Fed's quarter-percent rate hike unlikely to affect insurance pricingReprints
Wednesday's decision by the Federal Reserve to raise interest rates 0.25% could have implications for insurers seeking enhanced returns, but the pace of change may be slow, analysts said Thursday.
Insurance executives had been decrying the “low rate environment” throughout 2015. Better investment returns cold lead to more aggressive pricing, but not right away, sources said.
“We assume higher investment returns would eventually pressure pricing, but we think near-term impact is too incremental and uncertain for insurers to make pricing changes based on the current outlook,” Cliff Gallant, San Francisco-based analyst for Nomura Securities International Inc., said in a research note.
Fitch Ratings Inc. also said that only time will tell the ultimate effect on life insurers.

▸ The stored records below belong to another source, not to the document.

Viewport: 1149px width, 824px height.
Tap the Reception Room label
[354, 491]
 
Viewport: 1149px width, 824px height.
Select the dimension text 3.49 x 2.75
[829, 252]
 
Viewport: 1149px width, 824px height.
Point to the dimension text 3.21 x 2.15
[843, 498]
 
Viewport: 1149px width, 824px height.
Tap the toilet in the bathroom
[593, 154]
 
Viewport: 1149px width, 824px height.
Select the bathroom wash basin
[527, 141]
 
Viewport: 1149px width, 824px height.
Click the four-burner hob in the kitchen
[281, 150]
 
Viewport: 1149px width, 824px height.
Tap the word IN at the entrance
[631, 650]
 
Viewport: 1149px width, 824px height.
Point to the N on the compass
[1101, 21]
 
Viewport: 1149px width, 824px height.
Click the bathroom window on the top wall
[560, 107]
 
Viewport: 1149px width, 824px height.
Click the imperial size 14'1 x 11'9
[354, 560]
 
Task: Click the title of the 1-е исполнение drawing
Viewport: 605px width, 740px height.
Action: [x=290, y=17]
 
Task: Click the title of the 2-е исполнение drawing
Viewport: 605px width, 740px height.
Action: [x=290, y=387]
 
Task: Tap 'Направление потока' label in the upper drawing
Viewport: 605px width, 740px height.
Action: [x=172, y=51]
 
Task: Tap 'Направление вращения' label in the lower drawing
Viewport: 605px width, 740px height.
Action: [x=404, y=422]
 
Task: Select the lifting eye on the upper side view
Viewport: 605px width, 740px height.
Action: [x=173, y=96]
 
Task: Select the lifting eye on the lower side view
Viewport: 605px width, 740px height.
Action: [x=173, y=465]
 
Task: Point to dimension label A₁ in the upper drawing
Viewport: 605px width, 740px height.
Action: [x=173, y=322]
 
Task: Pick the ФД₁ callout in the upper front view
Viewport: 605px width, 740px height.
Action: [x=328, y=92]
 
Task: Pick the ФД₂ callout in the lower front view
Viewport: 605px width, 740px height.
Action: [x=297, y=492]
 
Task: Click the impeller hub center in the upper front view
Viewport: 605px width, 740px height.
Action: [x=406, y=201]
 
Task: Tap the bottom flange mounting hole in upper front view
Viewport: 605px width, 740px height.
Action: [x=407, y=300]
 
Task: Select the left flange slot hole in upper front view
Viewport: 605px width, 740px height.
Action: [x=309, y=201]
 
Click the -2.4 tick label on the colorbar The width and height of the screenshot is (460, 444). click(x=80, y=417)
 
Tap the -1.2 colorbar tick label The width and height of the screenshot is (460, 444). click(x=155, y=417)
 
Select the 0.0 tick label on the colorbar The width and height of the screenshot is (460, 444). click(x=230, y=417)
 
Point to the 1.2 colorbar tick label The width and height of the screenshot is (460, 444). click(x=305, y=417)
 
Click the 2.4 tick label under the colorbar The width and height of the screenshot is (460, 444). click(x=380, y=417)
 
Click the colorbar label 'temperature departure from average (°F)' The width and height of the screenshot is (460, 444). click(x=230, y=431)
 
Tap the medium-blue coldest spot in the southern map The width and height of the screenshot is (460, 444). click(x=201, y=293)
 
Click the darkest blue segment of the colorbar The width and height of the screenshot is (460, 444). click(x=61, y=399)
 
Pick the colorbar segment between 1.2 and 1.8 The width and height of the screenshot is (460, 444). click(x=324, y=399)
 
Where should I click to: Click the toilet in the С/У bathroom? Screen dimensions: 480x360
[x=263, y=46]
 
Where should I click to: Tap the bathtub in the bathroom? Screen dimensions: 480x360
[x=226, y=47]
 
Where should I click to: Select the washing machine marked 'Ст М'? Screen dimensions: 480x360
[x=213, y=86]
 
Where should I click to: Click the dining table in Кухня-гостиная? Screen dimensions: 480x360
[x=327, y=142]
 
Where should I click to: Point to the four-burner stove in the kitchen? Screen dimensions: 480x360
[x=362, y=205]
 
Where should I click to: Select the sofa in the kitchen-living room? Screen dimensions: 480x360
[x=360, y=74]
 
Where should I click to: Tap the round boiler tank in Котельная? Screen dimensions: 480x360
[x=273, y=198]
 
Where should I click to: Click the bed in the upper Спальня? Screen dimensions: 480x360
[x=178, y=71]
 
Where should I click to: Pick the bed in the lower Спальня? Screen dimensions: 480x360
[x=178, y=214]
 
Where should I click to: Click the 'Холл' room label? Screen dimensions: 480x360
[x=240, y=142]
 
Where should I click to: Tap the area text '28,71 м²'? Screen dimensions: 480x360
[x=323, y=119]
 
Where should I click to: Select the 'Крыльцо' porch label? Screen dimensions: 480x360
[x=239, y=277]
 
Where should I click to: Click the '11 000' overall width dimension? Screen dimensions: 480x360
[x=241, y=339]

“U.S. life insurers' potential gain from further Fed rate hikes over the coming year could be muted if long-term rates remain largely unaffected,” Fitch said in a research note.
“While yesterday's Federal Funds target rate increase was expected, how further rate hikes affect credit fundamentals and the longer end of the yield curve is still to be determined,” added Fitch.
And while the hike is welcome, it still leaves rates historically low, according to Moody's Investors Service Inc.
“Life insurers will benefit from a gradual improvement of investment returns, particularly those companies that have written significant policies that provide guaranteed rates to policyholders. But the low interest rate environment relative to historical levels will continue to pressure insurers' profitability,” Moody's said in a report.